Skip to contents

Given 2 observations \(X_1, X_2 \in \mathcal{M}\), find the interpolated points of a geodesic \(\gamma(t)\) for \(t \in (0,1)\) which assumes two endpoints \(\gamma(0)=X_1\) and \(\gamma(1)=X_2\).

Usage

riem.interps(
  riemobj,
  vect = c(0.25, 0.5, 0.75),
  geometry = c("intrinsic", "extrinsic")
)

Arguments

riemobj

a S3 "riemdata" class for \(2\) manifold-valued data where the first object is the starting point.

vect

a length-\(T\) vector in \((0,1)\) for which the interpolations are taken.

geometry

(case-insensitive) name of geometry; either geodesic ("intrinsic") or embedded ("extrinsic") geometry.

Value

a 3d array where \(T\) slices along 3rd dimension are interpolated objects in matrix representation.

Examples

#-------------------------------------------------------------------
#       Geodesic Interpolation between (1,0) and (0,1) in S^1
#-------------------------------------------------------------------
## PREPARE DATA
sp.start = c(1,0)
sp.end   = c(0,1)
sp.data  = wrap.sphere(rbind(sp.start, sp.end))

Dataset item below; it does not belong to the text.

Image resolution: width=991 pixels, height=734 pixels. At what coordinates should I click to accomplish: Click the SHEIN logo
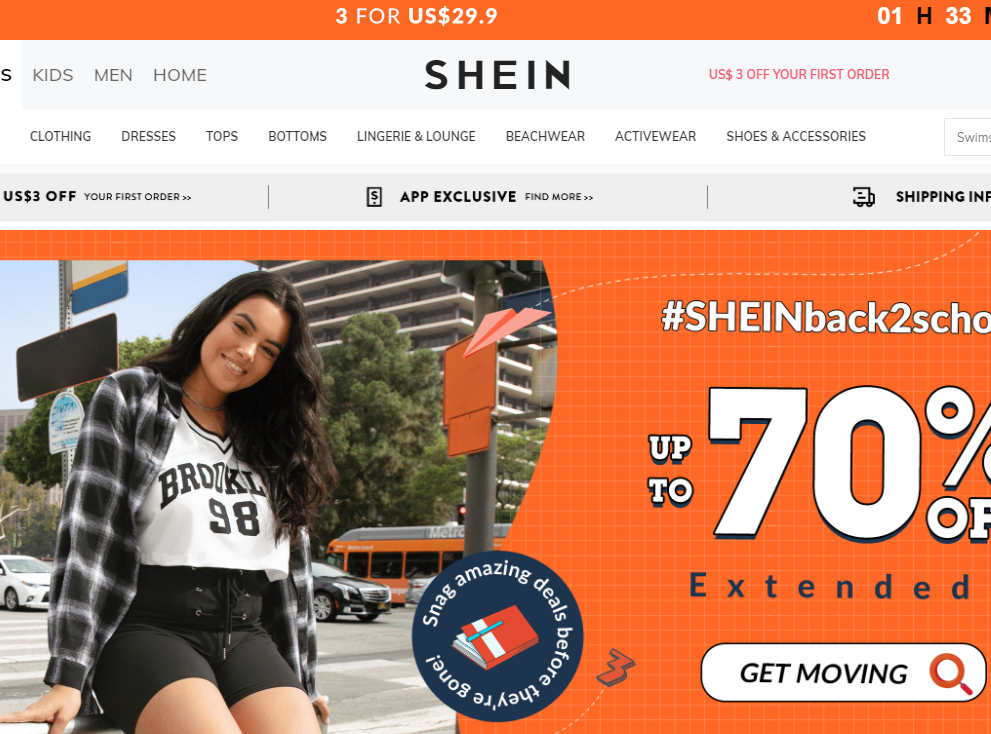point(497,75)
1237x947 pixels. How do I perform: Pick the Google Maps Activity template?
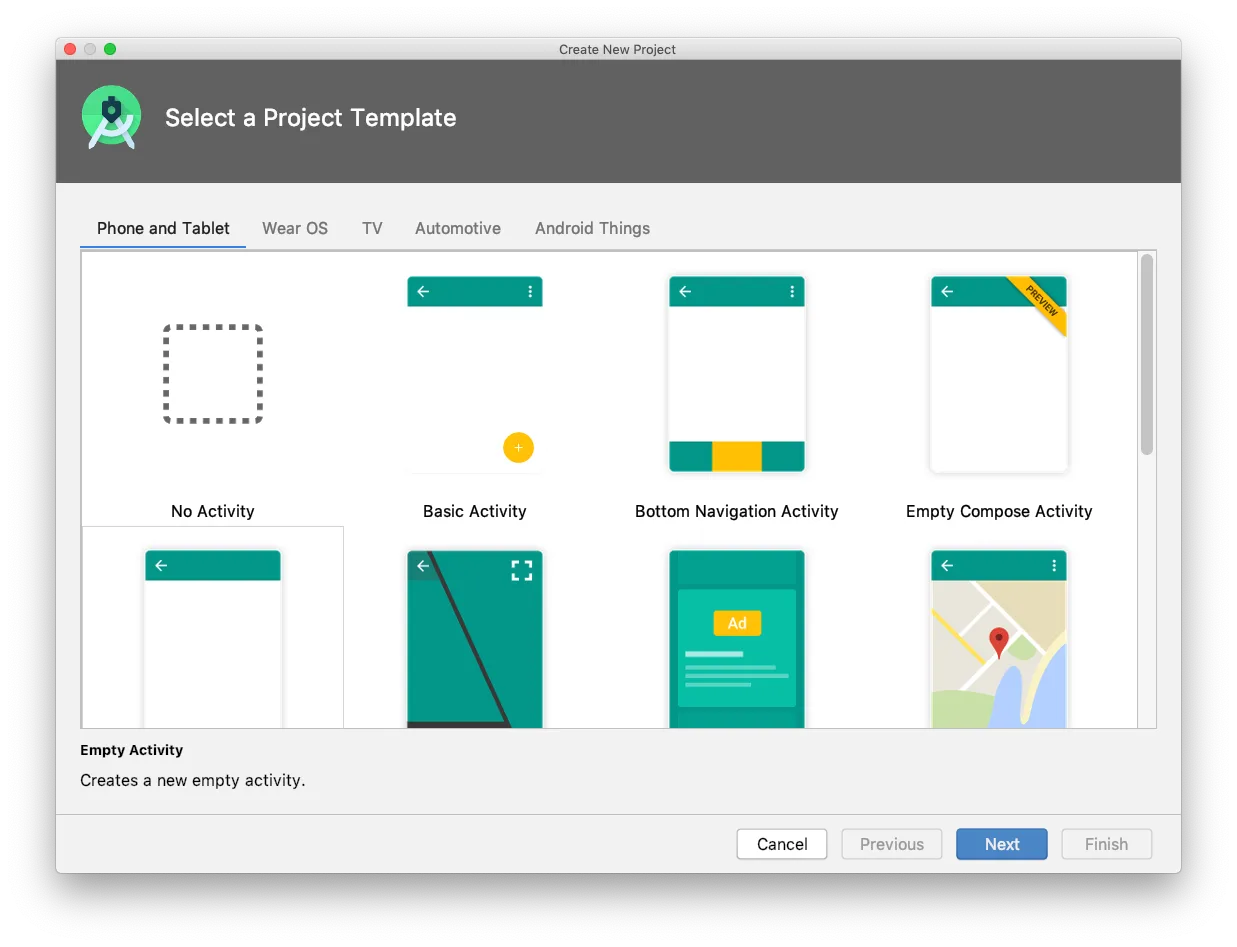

## FIND THE INTERPOLATED POINT AT FOR t=0.1, 0.2, ..., 0.9.
myvect  = seq(from=0.1, to=0.9, by=0.1)
geo.int = riem.interps(sp.data, vect=myvect, geometry="intrinsic")
geo.ext = riem.interps(sp.data, vect=myvect, geometry="extrinsic")

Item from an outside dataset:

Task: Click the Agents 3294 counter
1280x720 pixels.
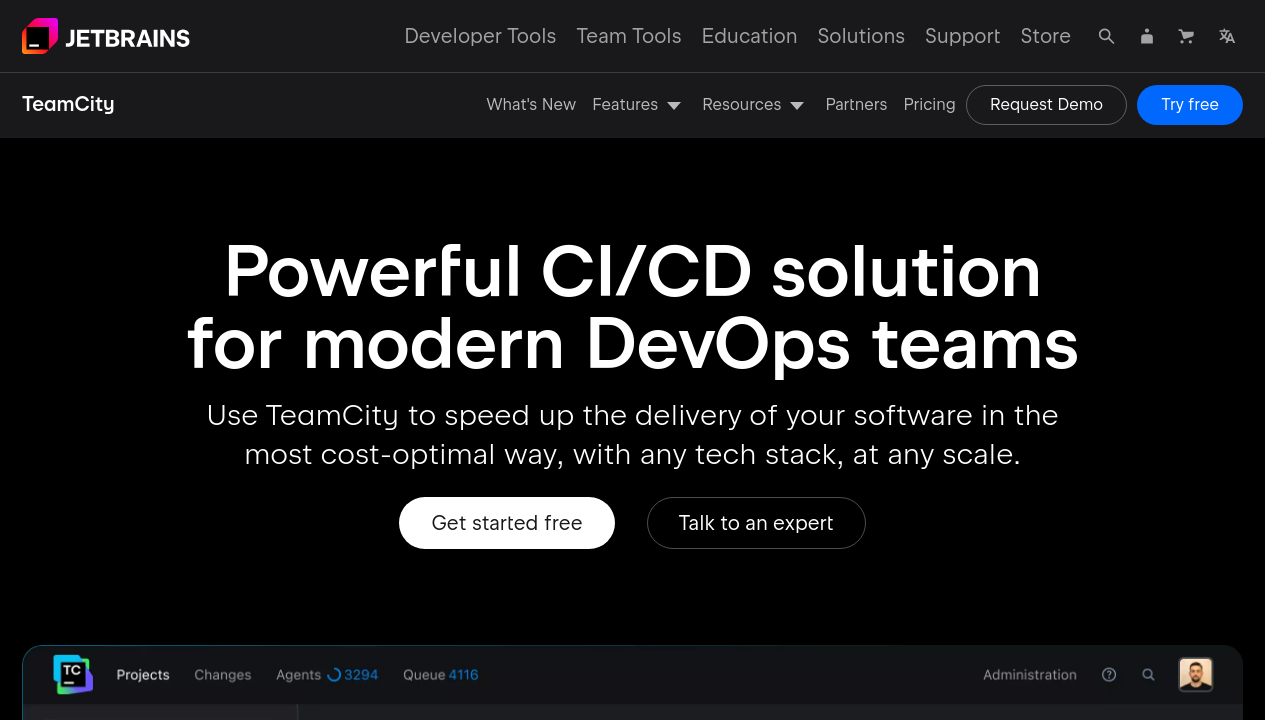Action: click(327, 675)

geo.int = matrix(geo.int, byrow=TRUE, ncol=2) # re-arrange for plotting
geo.ext = matrix(geo.ext, byrow=TRUE, ncol=2)

## VISUALIZE
#  Prepare Lines and Points
thetas  = seq(from=0, to=pi/2, length.out=100)
quarter = cbind(cos(thetas), sin(thetas))

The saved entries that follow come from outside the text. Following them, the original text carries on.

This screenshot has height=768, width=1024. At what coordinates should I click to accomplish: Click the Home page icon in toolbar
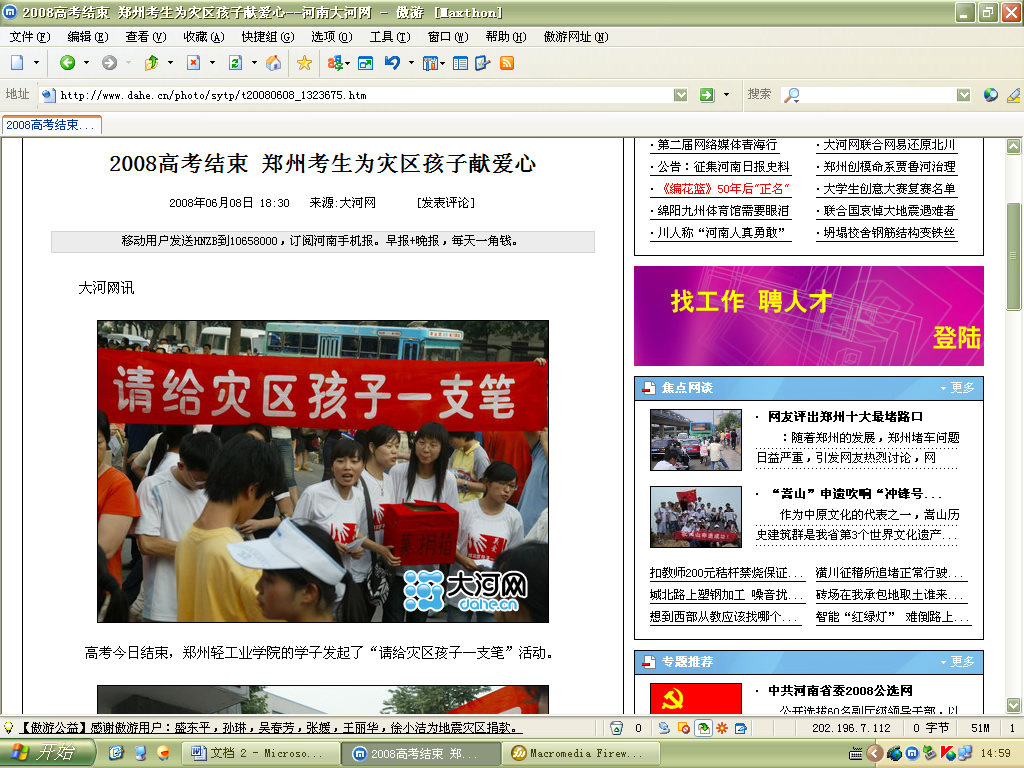[273, 63]
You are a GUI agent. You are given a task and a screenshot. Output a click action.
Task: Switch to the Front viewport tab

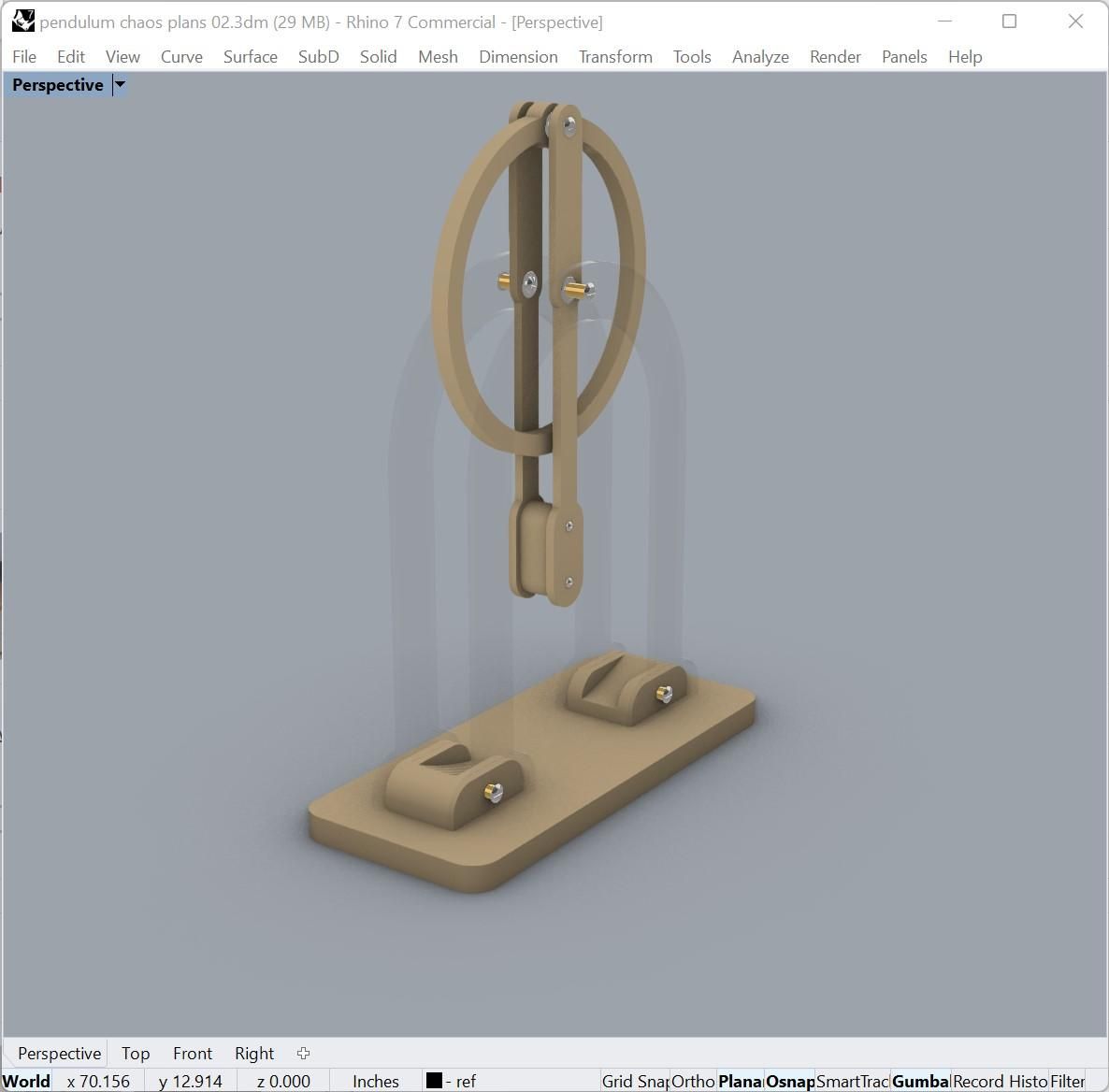tap(192, 1053)
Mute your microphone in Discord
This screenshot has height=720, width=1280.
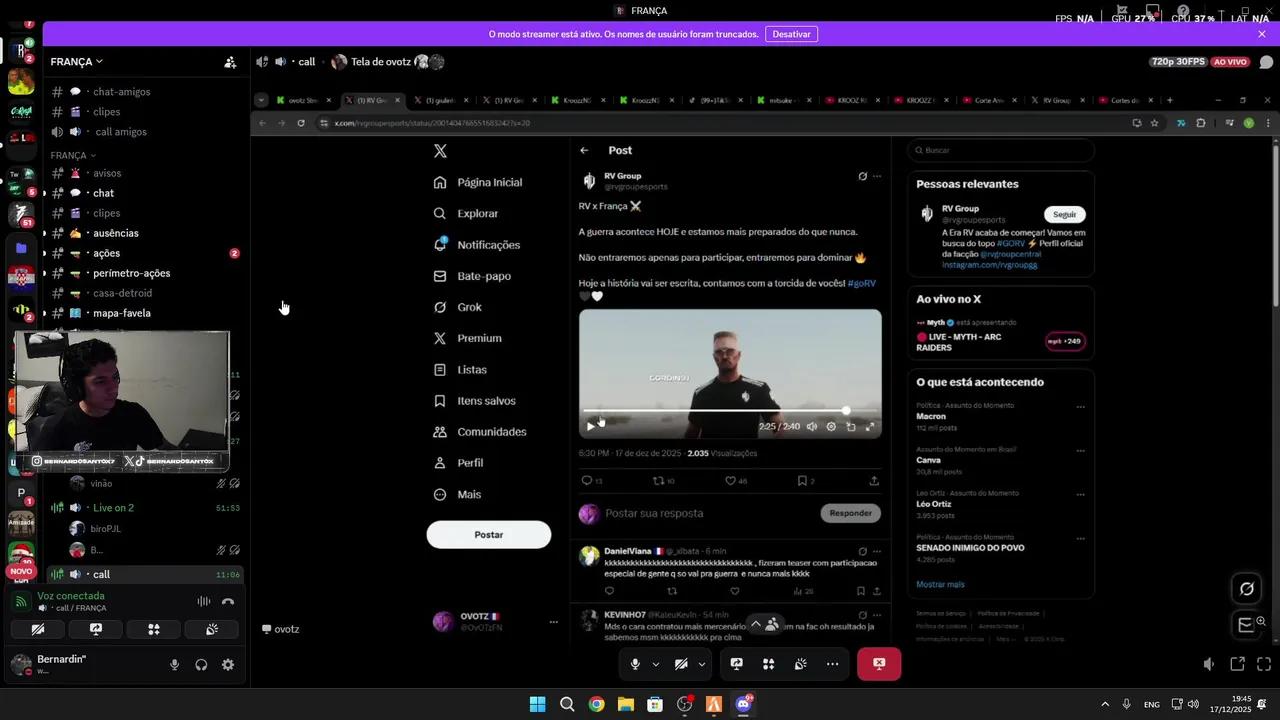pyautogui.click(x=173, y=664)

pts.int = rbind(sp.start, geo.int, sp.end)
pts.ext = rbind(sp.start, geo.ext, sp.end)
col.int = c("black", rep("red",9),  "black")
col.ext = c("black", rep("blue",9), "black")

# Draw
opar <- par(no.readonly=TRUE)
par(mfrow=c(1,2), pty="s")
plot(quarter, main="intrinsic interpolation", # intrinsic geodesic
     xlab="x", ylab="y", type="l")
points(pts.int, col=col.int, pch=19)
for (i in 1:9){
  text(geo.int[i,1]*0.9, geo.int[i,2]*0.9, 
       paste0(round(i/10,2)), col="red")
}
plot(quarter, main="extrinsic interpolation", # intrinsic geodesic
     xlab="x", ylab="y", type="l")
points(pts.ext, col=col.ext, pch=19)
for (i in 1:9){
  text(geo.ext[i,1]*0.9, geo.ext[i,2]*0.9, 
       paste0(round(i/10,2)), col="blue")
}

par(opar)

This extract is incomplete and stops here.